I have just watched the “People” magazine documentary about Diana on Netflix – it’s a bit gushing but it pretty much gets the story right. Roll back seventeen years from 1997 to 1980 when on my first overseas assignment at the age of 33 I moved to The Netherlands. The house we were lucky enough to rent backed onto the Rhine Schiekanaal in the lovely town of Leiden. Our Dutch neighbour told us that the best way to see our part of Holland was from the water – the rivers, canals and lakes. We should get a boat, ideally a small motor cruiser. We did! But what should we call her ? Well a few months earlier in 1981 Lady Diana Spencer had got engaged to the Prince of Wales. So we called our boat “Lady Di”. This was all a bit weird but that summer, before and after Lady Di’s wedding at the end of July, we cruised along the waterways flying the Red Ensign and with the boat’s name prominently visible. “Lady Di” people shouted when we went by, and waved.
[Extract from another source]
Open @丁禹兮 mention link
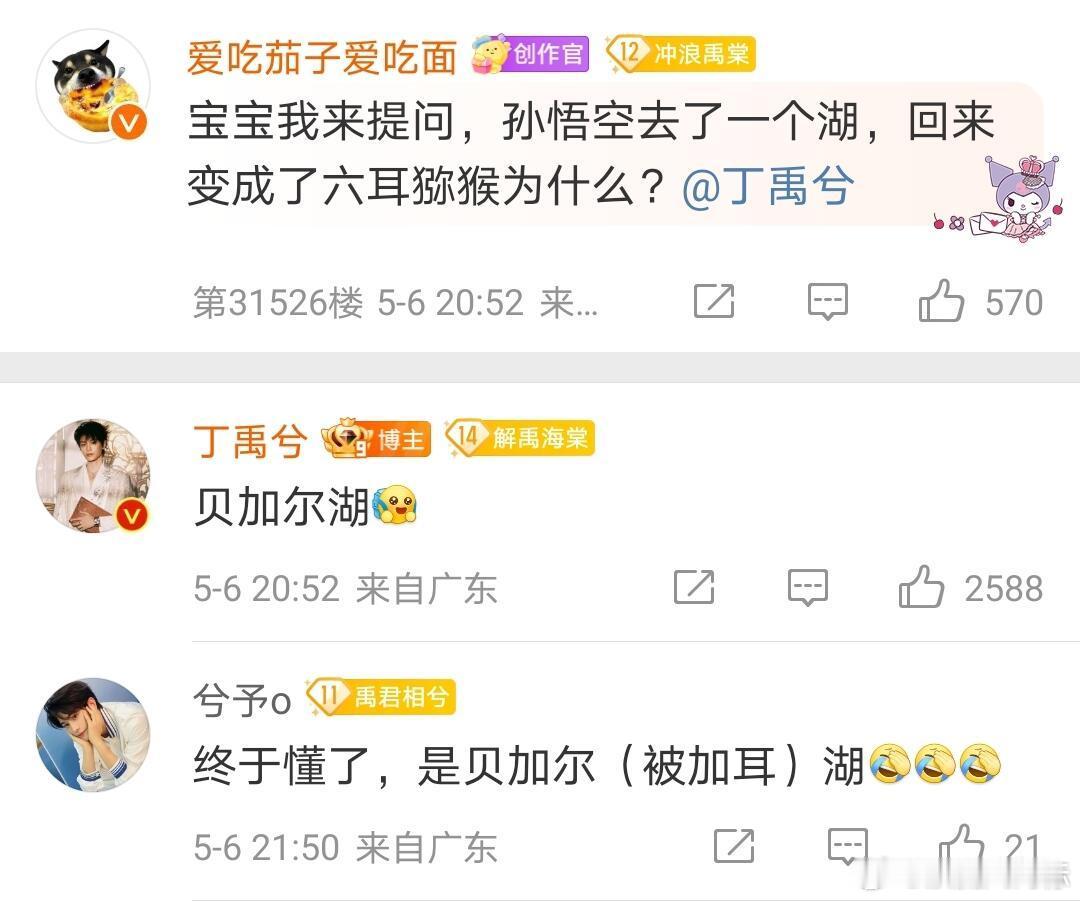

Over our years in The Netherlands, Scotland, Hong Kong, London and Dubai we watched the Royal marriage story play out. We saw the two of them in Sydney for the Aussie bicentennial. Even for the anti-Royal like me it was fascinating – part soap opera, part comedy, part farce, part tragedy. The Netflix documentary covers it very well with interviews with many of the observers of or participants in the events of twenty or thirty years ago. It is in fact only in part a “Royal” story at all. Yes the key players are the Royal Family – especially Charles. But as you can also see in “The Crown” Diana was never really one of them.

Diana was a reluctant Royal, maybe not initially but it didn’t take long. She matured rapidly from the shy schoolgirl to the canny, charismatic Icon she became. I can think of no parallel in any sphere of life in my lifetime (maybe Jackie Kennedy, briefly). Fame, so sudden, blossomed rather than withered her and enhanced her infinite variety. She took to it in a quite different way to (say) the conventional, dull and dutiful Kate who was to marry her elder son.

Diana was anything but dull and dutiful. As soon it started to be clear that the Charles/Diana marriage was an unmitigated disaster she was empowered to be herself not a Kate-like appendage. “Jackie O” had done the same when, similarly alone, she had needed to find herself. Applying a blame judgment when a marriage breaks down is rarely fair – there is always fault on both sides. But with Charles and Diana you have to blame the Prince not the Princess. He had an arrogant, anachronistic and rather misogynistic belief that he could do what he liked and his spouse would turn a blind eye. He did, Diana didn’t.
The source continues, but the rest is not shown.